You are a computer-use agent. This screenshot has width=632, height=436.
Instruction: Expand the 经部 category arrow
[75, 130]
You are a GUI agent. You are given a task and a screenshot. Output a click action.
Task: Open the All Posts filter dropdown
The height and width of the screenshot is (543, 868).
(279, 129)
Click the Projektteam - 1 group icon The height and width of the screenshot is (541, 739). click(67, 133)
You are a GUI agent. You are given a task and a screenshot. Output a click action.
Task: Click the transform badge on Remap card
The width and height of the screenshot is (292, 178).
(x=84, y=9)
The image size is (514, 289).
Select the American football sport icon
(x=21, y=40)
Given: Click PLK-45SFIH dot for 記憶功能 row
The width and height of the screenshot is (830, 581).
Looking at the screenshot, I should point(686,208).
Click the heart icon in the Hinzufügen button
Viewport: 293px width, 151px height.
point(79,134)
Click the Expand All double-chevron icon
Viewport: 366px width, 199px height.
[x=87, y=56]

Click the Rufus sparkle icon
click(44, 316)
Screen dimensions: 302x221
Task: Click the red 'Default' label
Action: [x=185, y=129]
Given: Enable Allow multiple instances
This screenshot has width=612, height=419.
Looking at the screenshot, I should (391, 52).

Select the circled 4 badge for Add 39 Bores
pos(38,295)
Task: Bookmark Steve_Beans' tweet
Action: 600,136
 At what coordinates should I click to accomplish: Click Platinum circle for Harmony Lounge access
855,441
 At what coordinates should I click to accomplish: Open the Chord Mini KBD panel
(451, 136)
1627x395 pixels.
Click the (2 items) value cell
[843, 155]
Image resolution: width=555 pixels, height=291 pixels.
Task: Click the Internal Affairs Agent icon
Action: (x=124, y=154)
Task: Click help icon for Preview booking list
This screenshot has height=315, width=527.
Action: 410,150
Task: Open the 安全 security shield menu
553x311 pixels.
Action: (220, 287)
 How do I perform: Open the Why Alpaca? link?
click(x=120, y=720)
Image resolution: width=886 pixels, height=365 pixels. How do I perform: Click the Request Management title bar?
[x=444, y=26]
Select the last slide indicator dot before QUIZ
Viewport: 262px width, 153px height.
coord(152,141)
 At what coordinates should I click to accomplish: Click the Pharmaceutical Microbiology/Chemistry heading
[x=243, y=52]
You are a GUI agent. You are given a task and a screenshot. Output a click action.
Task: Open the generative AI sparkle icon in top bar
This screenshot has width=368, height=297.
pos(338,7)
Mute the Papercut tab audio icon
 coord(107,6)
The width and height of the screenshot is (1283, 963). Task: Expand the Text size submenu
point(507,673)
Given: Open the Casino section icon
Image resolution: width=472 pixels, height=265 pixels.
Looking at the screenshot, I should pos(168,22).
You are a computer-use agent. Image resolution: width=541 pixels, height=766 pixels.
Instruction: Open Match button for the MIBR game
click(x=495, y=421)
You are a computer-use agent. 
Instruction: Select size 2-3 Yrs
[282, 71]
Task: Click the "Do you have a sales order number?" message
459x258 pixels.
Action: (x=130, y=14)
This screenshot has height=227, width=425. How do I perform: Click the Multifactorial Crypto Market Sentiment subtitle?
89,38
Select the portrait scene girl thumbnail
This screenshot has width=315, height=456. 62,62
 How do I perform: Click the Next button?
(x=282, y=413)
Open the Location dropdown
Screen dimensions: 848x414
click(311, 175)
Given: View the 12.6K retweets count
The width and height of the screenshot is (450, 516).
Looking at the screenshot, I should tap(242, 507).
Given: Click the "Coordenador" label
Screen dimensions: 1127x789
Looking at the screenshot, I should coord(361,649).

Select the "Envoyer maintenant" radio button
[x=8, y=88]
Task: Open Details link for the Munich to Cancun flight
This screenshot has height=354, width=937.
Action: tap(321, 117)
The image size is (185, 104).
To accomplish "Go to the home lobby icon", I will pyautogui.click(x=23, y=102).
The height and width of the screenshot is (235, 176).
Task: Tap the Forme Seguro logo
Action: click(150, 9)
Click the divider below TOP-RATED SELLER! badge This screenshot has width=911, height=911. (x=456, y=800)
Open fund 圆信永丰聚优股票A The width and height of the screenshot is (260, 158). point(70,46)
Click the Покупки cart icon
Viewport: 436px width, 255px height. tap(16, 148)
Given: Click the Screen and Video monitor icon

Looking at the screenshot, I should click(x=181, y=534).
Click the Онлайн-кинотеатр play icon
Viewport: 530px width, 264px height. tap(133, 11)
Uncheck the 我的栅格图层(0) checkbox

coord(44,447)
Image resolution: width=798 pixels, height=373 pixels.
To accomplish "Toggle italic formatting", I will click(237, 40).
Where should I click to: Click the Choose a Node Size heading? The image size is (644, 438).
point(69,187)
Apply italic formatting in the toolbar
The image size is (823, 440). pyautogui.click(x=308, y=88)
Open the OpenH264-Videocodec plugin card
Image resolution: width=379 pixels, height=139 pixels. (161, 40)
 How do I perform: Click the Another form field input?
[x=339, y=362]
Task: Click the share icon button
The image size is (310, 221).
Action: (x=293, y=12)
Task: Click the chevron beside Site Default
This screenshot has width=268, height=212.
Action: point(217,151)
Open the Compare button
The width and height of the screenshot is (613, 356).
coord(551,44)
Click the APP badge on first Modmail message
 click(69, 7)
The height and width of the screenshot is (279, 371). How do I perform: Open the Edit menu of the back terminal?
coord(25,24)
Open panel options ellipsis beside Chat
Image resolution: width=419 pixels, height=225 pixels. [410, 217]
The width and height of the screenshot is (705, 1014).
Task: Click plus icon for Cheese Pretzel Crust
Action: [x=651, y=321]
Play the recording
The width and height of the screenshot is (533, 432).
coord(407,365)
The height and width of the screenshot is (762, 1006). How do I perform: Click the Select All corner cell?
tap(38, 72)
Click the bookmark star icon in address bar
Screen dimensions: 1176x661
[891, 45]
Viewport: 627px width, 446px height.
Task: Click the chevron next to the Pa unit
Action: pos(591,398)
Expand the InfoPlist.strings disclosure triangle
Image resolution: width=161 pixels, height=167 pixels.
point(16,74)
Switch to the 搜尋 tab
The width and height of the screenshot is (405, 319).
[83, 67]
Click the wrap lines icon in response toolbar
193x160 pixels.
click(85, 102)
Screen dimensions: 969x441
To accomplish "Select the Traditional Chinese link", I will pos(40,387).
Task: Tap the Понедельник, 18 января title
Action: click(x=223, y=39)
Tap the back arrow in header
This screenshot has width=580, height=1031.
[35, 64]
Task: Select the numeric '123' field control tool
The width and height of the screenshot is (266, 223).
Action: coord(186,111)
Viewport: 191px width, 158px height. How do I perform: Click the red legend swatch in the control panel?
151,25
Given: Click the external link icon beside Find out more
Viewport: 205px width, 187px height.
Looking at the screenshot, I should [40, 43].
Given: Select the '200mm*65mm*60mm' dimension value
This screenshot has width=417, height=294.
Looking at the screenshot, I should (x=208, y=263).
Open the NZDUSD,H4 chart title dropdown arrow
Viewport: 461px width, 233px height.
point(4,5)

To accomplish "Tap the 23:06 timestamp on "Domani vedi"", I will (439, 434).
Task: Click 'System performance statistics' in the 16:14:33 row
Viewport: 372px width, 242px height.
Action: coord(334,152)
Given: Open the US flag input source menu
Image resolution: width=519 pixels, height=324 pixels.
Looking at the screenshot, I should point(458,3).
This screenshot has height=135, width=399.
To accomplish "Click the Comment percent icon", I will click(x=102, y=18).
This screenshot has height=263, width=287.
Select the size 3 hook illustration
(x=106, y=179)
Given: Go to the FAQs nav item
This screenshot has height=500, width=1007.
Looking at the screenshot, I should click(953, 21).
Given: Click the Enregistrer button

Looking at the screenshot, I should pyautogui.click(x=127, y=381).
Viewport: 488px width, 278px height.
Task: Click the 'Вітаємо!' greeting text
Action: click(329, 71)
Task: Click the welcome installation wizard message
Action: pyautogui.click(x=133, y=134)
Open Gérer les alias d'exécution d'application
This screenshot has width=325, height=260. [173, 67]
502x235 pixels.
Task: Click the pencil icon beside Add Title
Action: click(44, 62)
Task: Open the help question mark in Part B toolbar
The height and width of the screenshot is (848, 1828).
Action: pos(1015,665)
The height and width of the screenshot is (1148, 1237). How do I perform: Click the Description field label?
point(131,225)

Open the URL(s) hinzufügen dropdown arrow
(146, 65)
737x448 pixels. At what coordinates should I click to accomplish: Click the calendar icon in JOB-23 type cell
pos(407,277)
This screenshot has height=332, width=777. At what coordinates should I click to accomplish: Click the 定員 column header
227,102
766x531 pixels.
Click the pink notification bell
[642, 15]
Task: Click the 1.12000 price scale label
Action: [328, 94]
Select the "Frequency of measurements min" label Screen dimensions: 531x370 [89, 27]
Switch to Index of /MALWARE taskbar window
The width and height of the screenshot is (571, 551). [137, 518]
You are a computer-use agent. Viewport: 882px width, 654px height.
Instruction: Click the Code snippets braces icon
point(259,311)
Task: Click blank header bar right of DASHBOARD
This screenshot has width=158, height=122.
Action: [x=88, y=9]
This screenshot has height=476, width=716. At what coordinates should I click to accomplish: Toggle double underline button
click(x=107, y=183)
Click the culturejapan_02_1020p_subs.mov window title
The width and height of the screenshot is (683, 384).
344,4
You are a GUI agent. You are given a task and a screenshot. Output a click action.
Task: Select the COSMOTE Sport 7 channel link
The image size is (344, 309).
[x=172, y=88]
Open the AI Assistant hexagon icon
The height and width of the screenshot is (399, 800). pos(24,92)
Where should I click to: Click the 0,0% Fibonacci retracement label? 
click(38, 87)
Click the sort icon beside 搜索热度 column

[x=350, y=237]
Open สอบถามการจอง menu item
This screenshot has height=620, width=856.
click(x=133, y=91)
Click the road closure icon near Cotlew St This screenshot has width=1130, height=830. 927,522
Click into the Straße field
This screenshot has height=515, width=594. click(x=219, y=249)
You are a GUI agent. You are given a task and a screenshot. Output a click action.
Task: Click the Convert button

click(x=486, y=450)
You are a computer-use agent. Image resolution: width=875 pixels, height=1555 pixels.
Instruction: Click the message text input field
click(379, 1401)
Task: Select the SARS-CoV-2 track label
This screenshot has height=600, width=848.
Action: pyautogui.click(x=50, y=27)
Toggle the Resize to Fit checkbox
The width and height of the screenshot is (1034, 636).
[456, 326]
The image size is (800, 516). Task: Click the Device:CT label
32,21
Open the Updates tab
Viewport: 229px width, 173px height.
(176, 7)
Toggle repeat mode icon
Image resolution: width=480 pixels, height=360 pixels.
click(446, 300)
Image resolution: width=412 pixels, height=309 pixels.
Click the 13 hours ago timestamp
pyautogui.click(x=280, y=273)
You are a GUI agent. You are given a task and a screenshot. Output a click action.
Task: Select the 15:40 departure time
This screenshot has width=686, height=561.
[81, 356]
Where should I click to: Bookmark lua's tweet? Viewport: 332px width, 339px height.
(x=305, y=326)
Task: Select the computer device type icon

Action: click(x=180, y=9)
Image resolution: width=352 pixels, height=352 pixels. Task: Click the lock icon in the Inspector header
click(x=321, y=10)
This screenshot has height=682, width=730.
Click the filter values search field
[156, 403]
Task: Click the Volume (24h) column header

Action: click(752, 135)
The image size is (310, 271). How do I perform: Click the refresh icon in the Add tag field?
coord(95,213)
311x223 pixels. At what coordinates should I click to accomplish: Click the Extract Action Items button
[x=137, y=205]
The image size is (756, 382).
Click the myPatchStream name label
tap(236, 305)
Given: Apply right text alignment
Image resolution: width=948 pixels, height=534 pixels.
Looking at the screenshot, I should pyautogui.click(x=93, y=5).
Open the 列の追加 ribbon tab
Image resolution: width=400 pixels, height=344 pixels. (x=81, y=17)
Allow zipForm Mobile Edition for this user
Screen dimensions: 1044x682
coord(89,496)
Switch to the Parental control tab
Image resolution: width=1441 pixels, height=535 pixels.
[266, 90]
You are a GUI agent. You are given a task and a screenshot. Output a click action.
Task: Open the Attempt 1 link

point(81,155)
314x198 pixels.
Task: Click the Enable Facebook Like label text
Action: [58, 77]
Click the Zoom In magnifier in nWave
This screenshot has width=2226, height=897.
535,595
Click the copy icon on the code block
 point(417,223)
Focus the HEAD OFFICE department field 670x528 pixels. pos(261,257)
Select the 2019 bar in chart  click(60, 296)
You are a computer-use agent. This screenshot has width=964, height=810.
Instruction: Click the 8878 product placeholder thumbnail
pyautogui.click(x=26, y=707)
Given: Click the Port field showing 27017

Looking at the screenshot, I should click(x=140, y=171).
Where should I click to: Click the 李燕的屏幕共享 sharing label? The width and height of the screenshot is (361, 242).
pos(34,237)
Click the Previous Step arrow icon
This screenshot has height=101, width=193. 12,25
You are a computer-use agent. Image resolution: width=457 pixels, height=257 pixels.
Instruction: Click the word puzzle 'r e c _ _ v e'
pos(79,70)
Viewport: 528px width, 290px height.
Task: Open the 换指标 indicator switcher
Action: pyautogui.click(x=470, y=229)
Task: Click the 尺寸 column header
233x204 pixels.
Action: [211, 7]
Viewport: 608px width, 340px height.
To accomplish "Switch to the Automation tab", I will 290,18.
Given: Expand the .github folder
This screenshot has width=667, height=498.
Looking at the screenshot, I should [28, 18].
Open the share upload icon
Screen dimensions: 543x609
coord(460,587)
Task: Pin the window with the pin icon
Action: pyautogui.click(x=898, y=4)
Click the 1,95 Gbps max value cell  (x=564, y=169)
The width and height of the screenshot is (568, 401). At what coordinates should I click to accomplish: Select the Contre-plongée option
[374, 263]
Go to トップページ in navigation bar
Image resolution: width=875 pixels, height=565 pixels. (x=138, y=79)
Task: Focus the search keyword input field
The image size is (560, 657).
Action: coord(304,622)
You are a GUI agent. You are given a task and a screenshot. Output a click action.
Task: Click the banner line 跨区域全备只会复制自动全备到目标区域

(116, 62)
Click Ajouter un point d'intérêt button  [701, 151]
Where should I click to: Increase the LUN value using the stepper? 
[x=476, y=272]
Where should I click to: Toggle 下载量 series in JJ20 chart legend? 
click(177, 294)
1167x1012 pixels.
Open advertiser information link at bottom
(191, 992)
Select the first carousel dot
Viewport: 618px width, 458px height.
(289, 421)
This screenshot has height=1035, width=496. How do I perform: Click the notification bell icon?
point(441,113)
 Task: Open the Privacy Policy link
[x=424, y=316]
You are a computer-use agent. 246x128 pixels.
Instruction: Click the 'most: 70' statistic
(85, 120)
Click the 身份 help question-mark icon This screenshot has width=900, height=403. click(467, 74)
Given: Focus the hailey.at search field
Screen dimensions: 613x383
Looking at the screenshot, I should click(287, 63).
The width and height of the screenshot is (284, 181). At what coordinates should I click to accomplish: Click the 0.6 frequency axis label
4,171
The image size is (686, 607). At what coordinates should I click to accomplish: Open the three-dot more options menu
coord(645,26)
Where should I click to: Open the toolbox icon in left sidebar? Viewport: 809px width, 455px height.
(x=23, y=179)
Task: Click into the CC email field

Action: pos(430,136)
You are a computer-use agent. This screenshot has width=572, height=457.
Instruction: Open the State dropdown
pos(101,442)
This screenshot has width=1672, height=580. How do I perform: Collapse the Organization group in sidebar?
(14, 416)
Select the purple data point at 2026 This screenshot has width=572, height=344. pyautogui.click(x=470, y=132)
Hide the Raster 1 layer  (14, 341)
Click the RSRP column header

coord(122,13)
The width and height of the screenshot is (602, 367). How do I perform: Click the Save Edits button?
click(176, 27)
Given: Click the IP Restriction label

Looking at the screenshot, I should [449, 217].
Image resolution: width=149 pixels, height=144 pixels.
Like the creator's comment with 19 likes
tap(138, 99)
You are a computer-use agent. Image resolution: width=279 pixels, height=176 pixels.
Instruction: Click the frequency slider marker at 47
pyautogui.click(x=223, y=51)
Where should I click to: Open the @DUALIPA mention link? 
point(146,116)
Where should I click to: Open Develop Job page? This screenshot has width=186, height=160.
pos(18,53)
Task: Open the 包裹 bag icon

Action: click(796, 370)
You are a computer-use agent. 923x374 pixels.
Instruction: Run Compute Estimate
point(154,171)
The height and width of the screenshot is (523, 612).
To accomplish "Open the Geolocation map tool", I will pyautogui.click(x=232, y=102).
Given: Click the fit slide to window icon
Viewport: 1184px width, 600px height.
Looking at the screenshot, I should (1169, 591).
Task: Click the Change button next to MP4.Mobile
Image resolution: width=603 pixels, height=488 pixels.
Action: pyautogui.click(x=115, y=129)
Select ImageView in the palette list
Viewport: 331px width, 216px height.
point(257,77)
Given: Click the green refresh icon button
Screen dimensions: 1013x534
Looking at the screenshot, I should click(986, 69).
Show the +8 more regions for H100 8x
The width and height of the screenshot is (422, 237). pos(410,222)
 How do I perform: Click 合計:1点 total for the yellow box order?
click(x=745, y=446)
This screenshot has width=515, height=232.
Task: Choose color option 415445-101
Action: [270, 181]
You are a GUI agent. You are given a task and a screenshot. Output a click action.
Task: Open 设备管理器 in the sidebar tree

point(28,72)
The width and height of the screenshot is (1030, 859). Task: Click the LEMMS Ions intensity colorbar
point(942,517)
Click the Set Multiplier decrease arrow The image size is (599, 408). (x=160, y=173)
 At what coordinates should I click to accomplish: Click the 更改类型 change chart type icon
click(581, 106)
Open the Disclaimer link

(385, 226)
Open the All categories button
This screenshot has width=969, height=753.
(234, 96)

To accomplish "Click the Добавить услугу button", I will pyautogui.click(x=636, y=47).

• • •

The answer should consist of the lines from the first line of the entries through the line with "Given: Click PLK-45SFIH dot for 記憶功能 row", copied exactly.

You are a computer-use agent. This screenshot has width=632, height=436.
Instruction: Expand the 经部 category arrow
[75, 130]
You are a GUI agent. You are given a task and a screenshot. Output a click action.
Task: Open the All Posts filter dropdown
The height and width of the screenshot is (543, 868).
(279, 129)
Click the Projektteam - 1 group icon The height and width of the screenshot is (541, 739). click(67, 133)
You are a GUI agent. You are given a task and a screenshot. Output a click action.
Task: Click the transform badge on Remap card
The width and height of the screenshot is (292, 178).
(x=84, y=9)
The image size is (514, 289).
Select the American football sport icon
(x=21, y=40)
Given: Click PLK-45SFIH dot for 記憶功能 row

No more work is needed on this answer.